[git-users] git describe's way of choosing the "most recent" tag

2017-08-05 Thread Kévin Le Gouguec
Hi,

Not sure this is a bug; I might just misunderstand git-describe's
algorithm. I am on Debian Jessie with git version 2.1.4; I also get
the same behavior on next (98096fd7a85b93626db8757f944f2d8ffdf7e96a).

I am trying to get the most recent tag on Emacs's repository[1]. With
master checked out (at eaa5dc9d102d10c79f10bee1994ad922b8fcf9c4),
running

$ git describe --tags --debug --match 'emacs-*' 

Yields:

searching to describe HEAD
 lightweight   129568 emacs-25.1
 lightweight 3807 emacs-25.1-rc2
 lightweight 3847 emacs-25.1-rc1
 annotated   3906 emacs-25.2
 annotated   3941 emacs-25.2-rc2
 lightweight 3947 emacs-25.0.95
 annotated   3957 emacs-25.2-rc1
 annotated   4001 emacs-25.1.91
 lightweight 4026 emacs-25.0.94
 lightweight 4050 emacs-25.1.90
traversed 129978 commits
more than 10 tags found; listed 10 most recent
gave up search at 5c587fdff164e8b90beb47f6da64b4884290e40a
emacs-25.1-129568-geaa5dc9

I am somewhat surprised that git does not choose "emacs-25.2". The
manpage says:

If multiple tags were found during the walk then the tag which has
the fewest commits different from the input commit-ish will be
selected and output. Here fewest commits different is defined as
the number of commits which would be shown by git log tag..input
will be the smallest number of commits possible.

If I run "git log tag..input":

$ git log --oneline emacs-25.1.. | wc -l
4847
$ git log --oneline emacs-25.2.. | wc -l
4514

I added a bunch of debugging prints to compare_pt() in
builtin/describe.c:

+   fprintf(stderr, "comparing %s against %s\n",
+   a->name->path, b->name->path);
+
if (a->depth != b->depth) {
+   fprintf(stderr, "\tdepths: %d-%d = %d\n",
+a->depth, b->depth, a->depth-b->depth);
return a->depth - b->depth;
}

Sample:

comparing emacs-25.2 against emacs-25.1
depths: 3906-3790 = 116

I see that after sorting, describe() calls finish_depth_computation(),
which updates the depth of each candidate. As far as I can see, this
update is only reflected in --debug's output, and does not change
which candidate is deemed "best". Is this on purpose?

In advance, thank you for your patience.

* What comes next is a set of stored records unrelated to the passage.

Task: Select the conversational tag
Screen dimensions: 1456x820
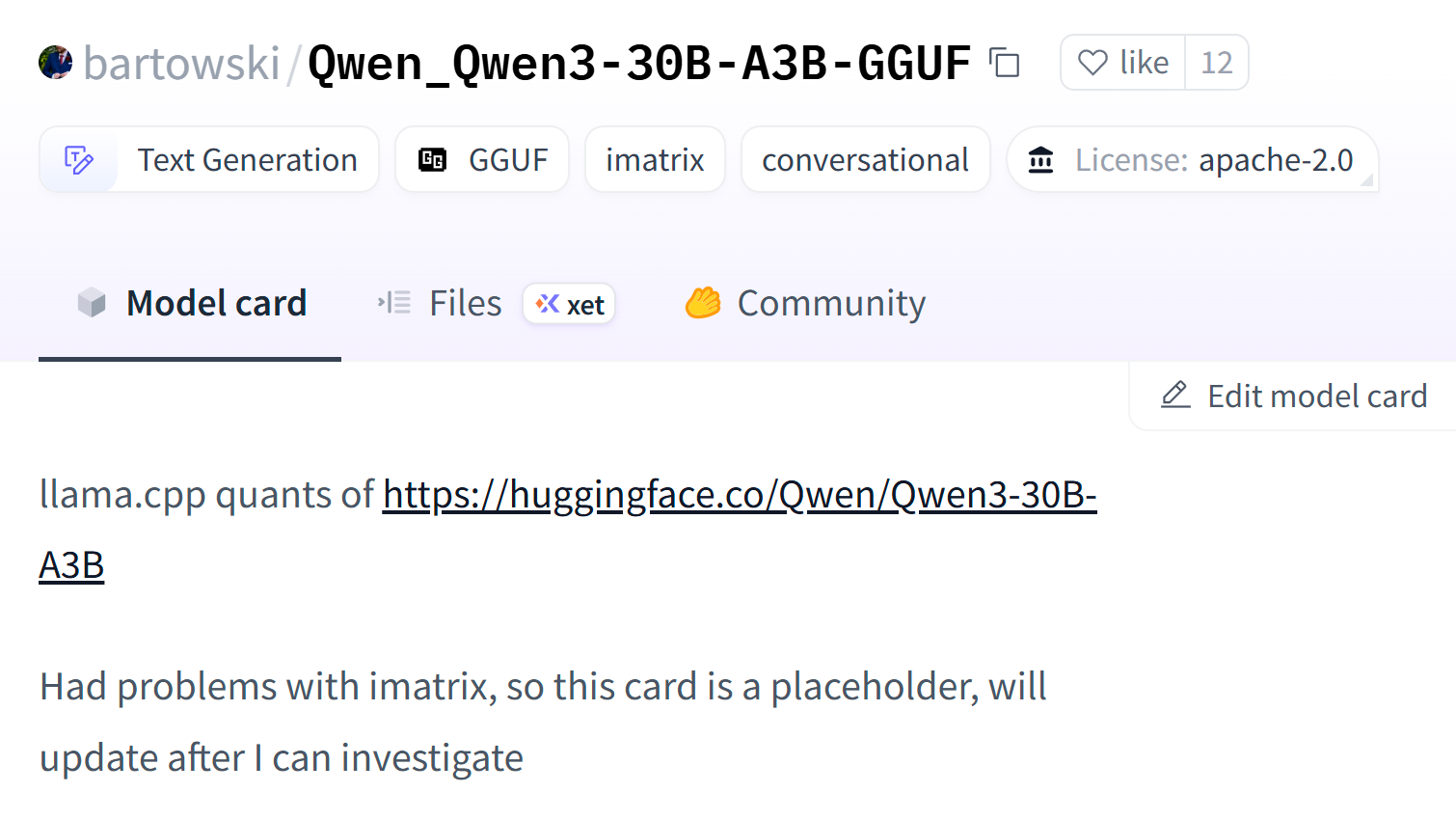Action: click(x=865, y=159)
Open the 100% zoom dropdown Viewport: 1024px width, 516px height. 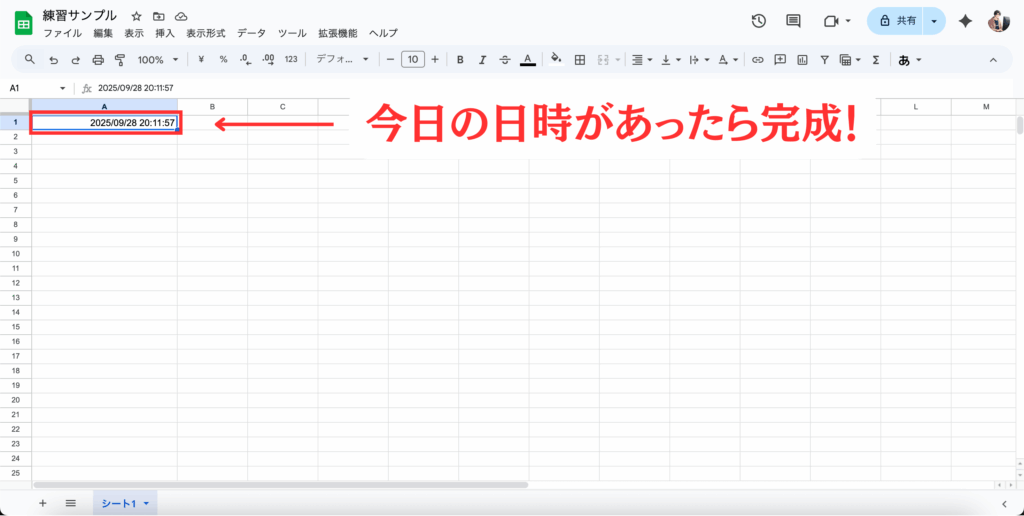158,60
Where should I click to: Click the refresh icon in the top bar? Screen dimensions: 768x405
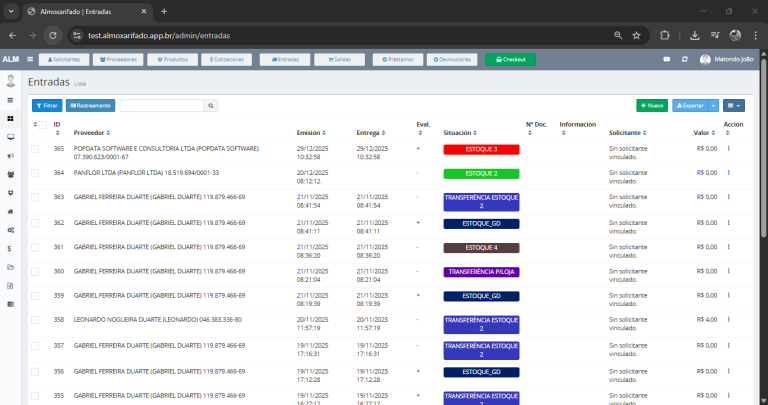pos(684,59)
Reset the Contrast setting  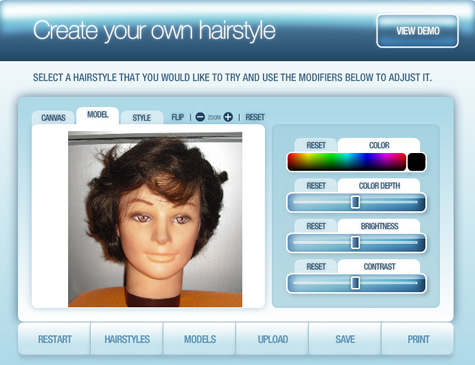point(316,267)
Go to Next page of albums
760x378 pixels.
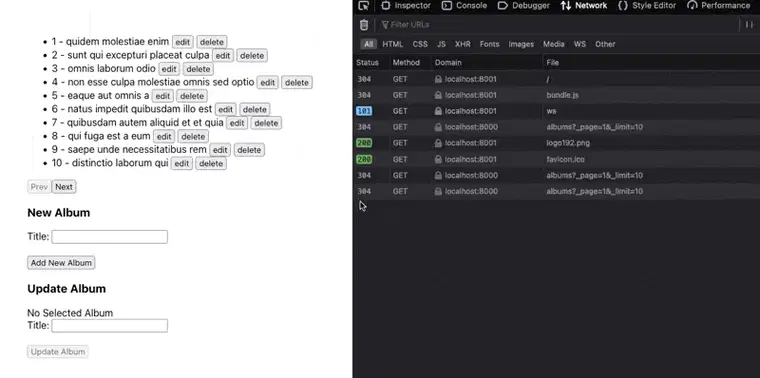pyautogui.click(x=63, y=187)
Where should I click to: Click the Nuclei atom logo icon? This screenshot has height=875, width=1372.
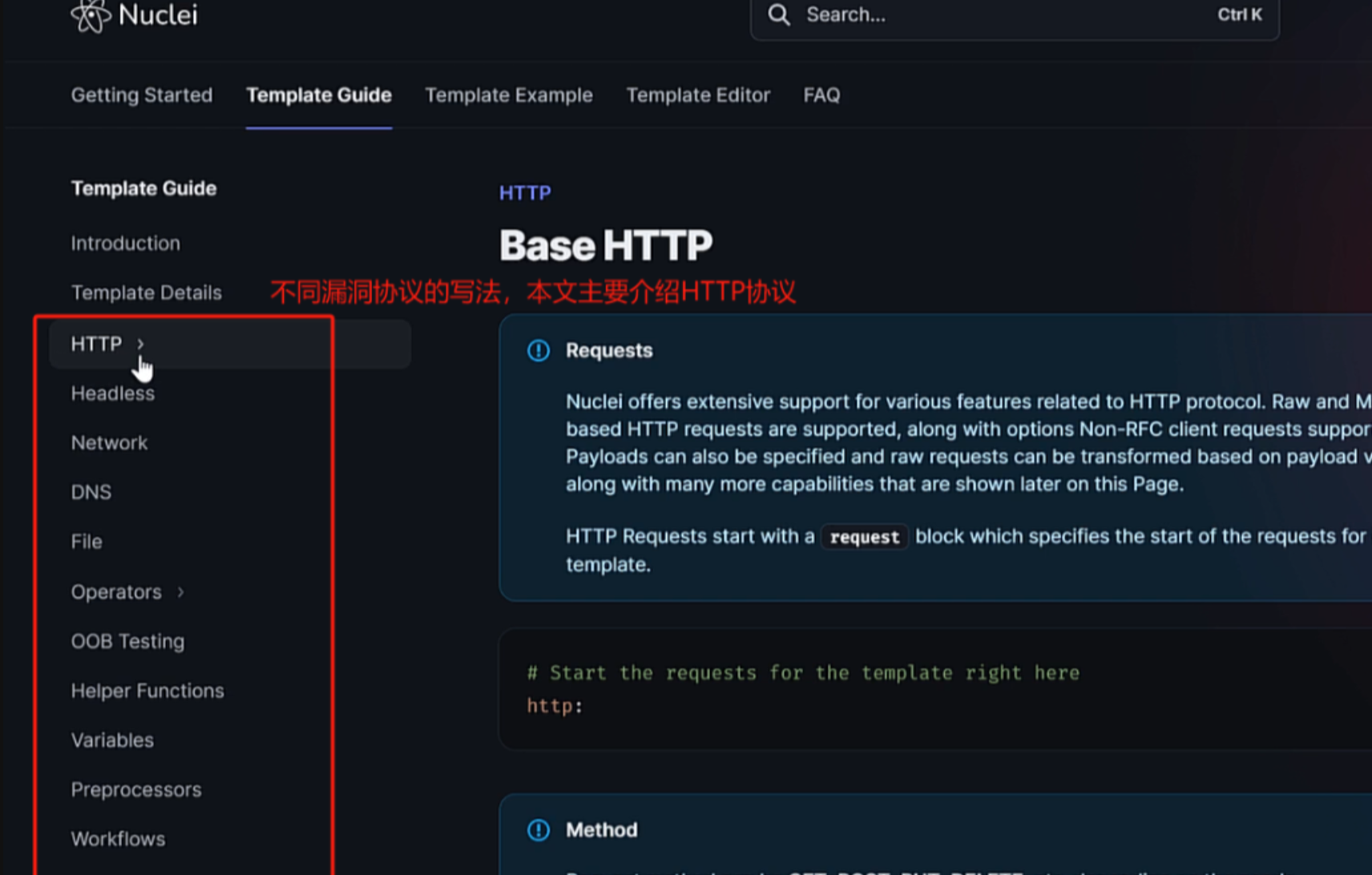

I apologize for

- not having run blame or log on builtin/describe.c yet; that could
  show me something that would help me understand what is going on;

- not being able to reduce the test case (I tried to create a smaller
  repository with a somewhat similar topology, to no avail);

- maybe having missed something from the branch topology that explains
  this result;

- maybe having gone cross-eyed on the code and misinterpreted it.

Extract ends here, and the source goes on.